Riceviamo da La Croce quotidiano e rilanciamo:di Hashtag
Caro monsignor Becciu, le scriviamo dalla prima pagina del nostro giornale per dirci davvero delusi per la reprimenda inviata a Radio Maria per via di un articolo dell’Espresso che L’Espresso stesso era stato costretto a smentire per le evidenti falsità che conteneva.

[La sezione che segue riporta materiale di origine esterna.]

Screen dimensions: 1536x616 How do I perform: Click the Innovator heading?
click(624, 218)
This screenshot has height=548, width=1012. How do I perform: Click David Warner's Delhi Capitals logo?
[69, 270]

Vede monsignore, noi sopportiamo la strategia di comunicazione che ci regala il periodico cippalippa con Eugenio Scalfari, l’indicazione di Repubblica come primo e unico quotidiano italiano letto al mattino dal Santo Padre, gli svolazzi a difesa di Virginia Raggi, le telefonate misericordiose a Marco Pannella e persino l’indicazione di Emma Bonino (che si vanta di aver praticato aborti con pompe di bicicletta) come “grande italiana”. Ogni volta questo giornale ha scelto la strada di difendere strenuamente la pastorale di Papa Francesco e gli ammennicoli della sua comunicazione “da aereo”, da “chi sono io per giudicare” a “figliano come conigli” al pugno se ti offendono la mamma. Ha giustificato, compreso, obbedito e silenziato i sedevacantisti, quelli che vogliono insegnare al Papa come fare il Papa, quelli che Francesco non è il Papa. Però. Però se in uno scontro in cui vengono rivolte a padre Livio e a Radio Maria accuse platealmente false da mezzi di comunicazione laicisti che hanno la sola finalità di colpire i cristiani, la Segreteria di Stato vaticana dà manforte ai laicisti contro i cristiani, allora proprio sul piano della comunicazione rischiate che la corda già tesa si spezzi. Riteniamo sia qualcosa da evitare. E umilmente e fraternamente invitiamo a una maggiore prudenza.